» EJERCICIO BREVE
Reescribe todas las filas siguientes como una lista numerada, sin incluir las líneas en blanco.

Entradas para localizar texto y elementos:
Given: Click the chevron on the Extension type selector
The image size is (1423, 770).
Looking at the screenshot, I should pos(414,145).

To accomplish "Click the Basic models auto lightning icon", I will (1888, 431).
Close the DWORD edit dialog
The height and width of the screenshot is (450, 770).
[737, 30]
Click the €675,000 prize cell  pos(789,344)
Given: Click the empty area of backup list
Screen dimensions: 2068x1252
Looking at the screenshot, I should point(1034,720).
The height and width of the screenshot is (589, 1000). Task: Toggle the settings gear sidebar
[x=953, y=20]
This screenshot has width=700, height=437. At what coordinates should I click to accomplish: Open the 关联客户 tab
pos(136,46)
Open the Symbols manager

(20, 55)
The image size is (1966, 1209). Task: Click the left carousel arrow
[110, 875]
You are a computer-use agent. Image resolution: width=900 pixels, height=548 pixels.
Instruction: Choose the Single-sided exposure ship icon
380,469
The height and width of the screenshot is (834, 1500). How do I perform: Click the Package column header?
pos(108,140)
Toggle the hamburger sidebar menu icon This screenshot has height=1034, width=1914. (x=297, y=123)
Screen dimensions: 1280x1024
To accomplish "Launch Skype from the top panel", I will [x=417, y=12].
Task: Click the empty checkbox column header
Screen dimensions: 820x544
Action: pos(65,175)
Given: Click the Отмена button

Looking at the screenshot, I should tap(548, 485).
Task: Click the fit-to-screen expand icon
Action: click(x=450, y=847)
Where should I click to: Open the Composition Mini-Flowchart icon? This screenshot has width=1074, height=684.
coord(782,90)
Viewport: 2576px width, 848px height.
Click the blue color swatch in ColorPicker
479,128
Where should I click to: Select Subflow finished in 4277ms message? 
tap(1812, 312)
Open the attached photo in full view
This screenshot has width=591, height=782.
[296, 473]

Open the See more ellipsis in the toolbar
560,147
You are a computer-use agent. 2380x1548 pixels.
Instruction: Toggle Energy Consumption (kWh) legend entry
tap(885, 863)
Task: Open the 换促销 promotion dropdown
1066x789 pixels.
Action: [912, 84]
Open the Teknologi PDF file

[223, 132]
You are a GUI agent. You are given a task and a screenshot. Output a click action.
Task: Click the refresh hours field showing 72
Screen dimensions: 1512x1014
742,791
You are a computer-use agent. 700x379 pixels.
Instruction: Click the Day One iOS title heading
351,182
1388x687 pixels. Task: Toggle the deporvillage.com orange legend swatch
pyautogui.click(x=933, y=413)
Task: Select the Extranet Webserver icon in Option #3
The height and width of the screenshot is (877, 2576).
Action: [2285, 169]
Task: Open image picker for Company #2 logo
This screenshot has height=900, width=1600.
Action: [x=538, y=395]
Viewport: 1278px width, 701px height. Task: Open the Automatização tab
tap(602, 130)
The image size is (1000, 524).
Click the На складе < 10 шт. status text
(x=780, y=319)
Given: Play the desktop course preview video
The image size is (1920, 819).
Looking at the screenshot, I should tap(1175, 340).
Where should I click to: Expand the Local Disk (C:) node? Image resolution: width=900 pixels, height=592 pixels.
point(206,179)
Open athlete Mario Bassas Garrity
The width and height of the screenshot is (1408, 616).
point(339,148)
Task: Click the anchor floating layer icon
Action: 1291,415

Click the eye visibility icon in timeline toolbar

» RESPUESTA
1. Given: Click the chevron on the Extension type selector
2. The image size is (1423, 770).
3. Looking at the screenshot, I should pos(414,145).
4. To accomplish "Click the Basic models auto lightning icon", I will (1888, 431).
5. Close the DWORD edit dialog
6. The height and width of the screenshot is (450, 770).
7. [737, 30]
8. Click the €675,000 prize cell  pos(789,344)
9. Given: Click the empty area of backup list
10. Screen dimensions: 2068x1252
11. Looking at the screenshot, I should point(1034,720).
12. The height and width of the screenshot is (589, 1000). Task: Toggle the settings gear sidebar
13. [x=953, y=20]
14. This screenshot has width=700, height=437. At what coordinates should I click to accomplish: Open the 关联客户 tab
15. pos(136,46)
16. Open the Symbols manager
17. (20, 55)
18. The image size is (1966, 1209). Task: Click the left carousel arrow
19. [110, 875]
20. You are a computer-use agent. Image resolution: width=900 pixels, height=548 pixels.
21. Instruction: Choose the Single-sided exposure ship icon
22. 380,469
23. The height and width of the screenshot is (834, 1500). How do I perform: Click the Package column header?
24. pos(108,140)
25. Toggle the hamburger sidebar menu icon This screenshot has height=1034, width=1914. (x=297, y=123)
26. Screen dimensions: 1280x1024
27. To accomplish "Launch Skype from the top panel", I will [x=417, y=12].
28. Task: Click the empty checkbox column header
29. Screen dimensions: 820x544
30. Action: pos(65,175)
31. Given: Click the Отмена button
32. Looking at the screenshot, I should tap(548, 485).
33. Task: Click the fit-to-screen expand icon
34. Action: click(x=450, y=847)
35. Where should I click to: Open the Composition Mini-Flowchart icon? This screenshot has width=1074, height=684.
36. coord(782,90)
37. Viewport: 2576px width, 848px height.
38. Click the blue color swatch in ColorPicker
39. 479,128
40. Where should I click to: Select Subflow finished in 4277ms message? 
41. tap(1812, 312)
42. Open the attached photo in full view
43. This screenshot has width=591, height=782.
44. [296, 473]
45. Open the See more ellipsis in the toolbar
46. 560,147
47. You are a computer-use agent. 2380x1548 pixels.
48. Instruction: Toggle Energy Consumption (kWh) legend entry
49. tap(885, 863)
50. Task: Open the 换促销 promotion dropdown
51. 1066x789 pixels.
52. Action: [912, 84]
53. Open the Teknologi PDF file
54. [223, 132]
55. You are a GUI agent. You are given a task and a screenshot. Output a click action.
56. Task: Click the refresh hours field showing 72
57. Screen dimensions: 1512x1014
58. 742,791
59. You are a computer-use agent. 700x379 pixels.
60. Instruction: Click the Day One iOS title heading
61. 351,182
62. 1388x687 pixels. Task: Toggle the deporvillage.com orange legend swatch
63. pyautogui.click(x=933, y=413)
64. Task: Select the Extranet Webserver icon in Option #3
65. The height and width of the screenshot is (877, 2576).
66. Action: [2285, 169]
67. Task: Open image picker for Company #2 logo
68. This screenshot has height=900, width=1600.
69. Action: [x=538, y=395]
70. Viewport: 1278px width, 701px height. Task: Open the Automatização tab
71. tap(602, 130)
72. The image size is (1000, 524).
73. Click the На складе < 10 шт. status text
74. (x=780, y=319)
75. Given: Play the desktop course preview video
76. The image size is (1920, 819).
77. Looking at the screenshot, I should tap(1175, 340).
78. Where should I click to: Expand the Local Disk (C:) node? Image resolution: width=900 pixels, height=592 pixels.
79. point(206,179)
80. Open athlete Mario Bassas Garrity
81. The width and height of the screenshot is (1408, 616).
82. point(339,148)
83. Task: Click the anchor floating layer icon
84. Action: 1291,415
85. Click the eye visibility icon in timeline toolbar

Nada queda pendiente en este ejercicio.